PROBLEM TO SOLVE: Quote the listing word for word from the line containing "How do I perform: Click" through the end of the listing, and leave the pictures out of your answer.

INFORMATION PROVIDED:
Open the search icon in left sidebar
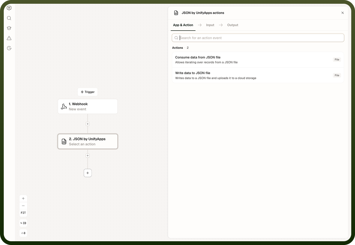Viewport: 355px width, 245px height. (x=9, y=18)
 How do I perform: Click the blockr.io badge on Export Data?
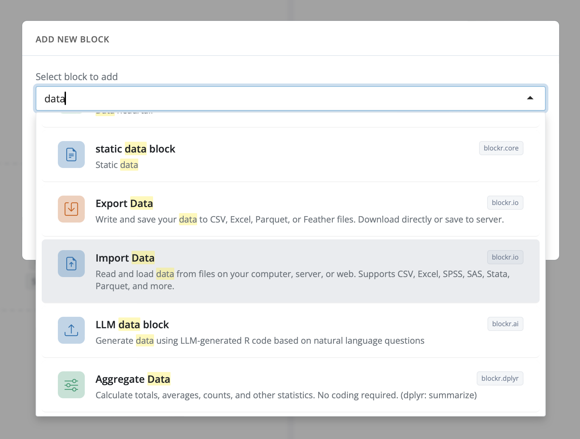pos(505,203)
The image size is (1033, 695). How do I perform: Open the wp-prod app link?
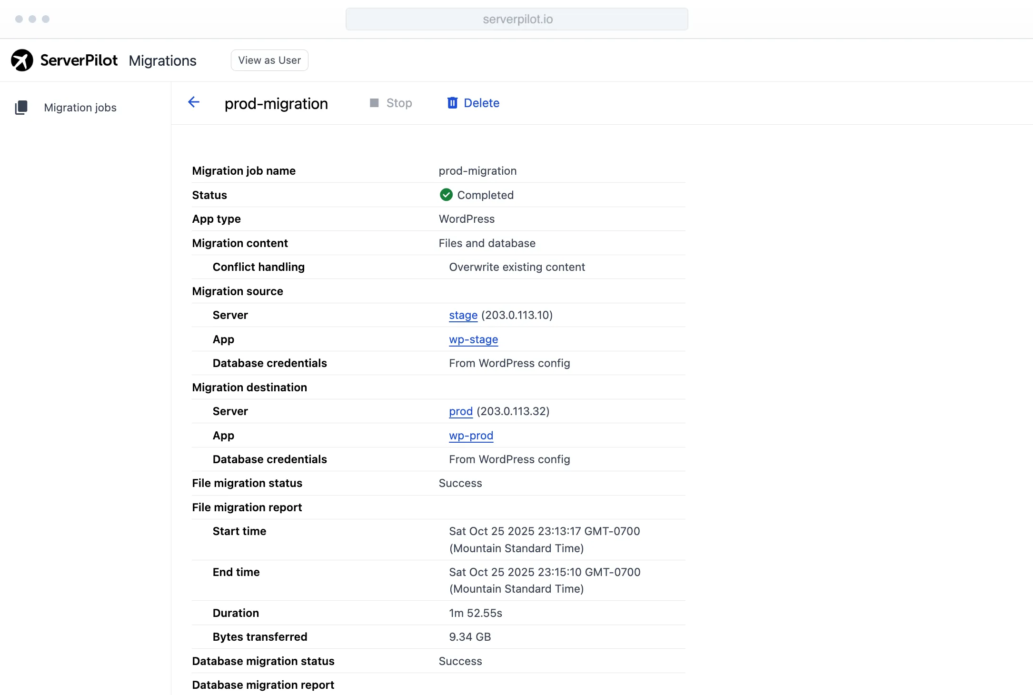coord(471,436)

COMPLETED TASK:
 How do I perform: Click the blockr.io badge on Export Data?
pos(505,203)
The image size is (1033, 695). How do I perform: Open the wp-prod app link?
coord(471,436)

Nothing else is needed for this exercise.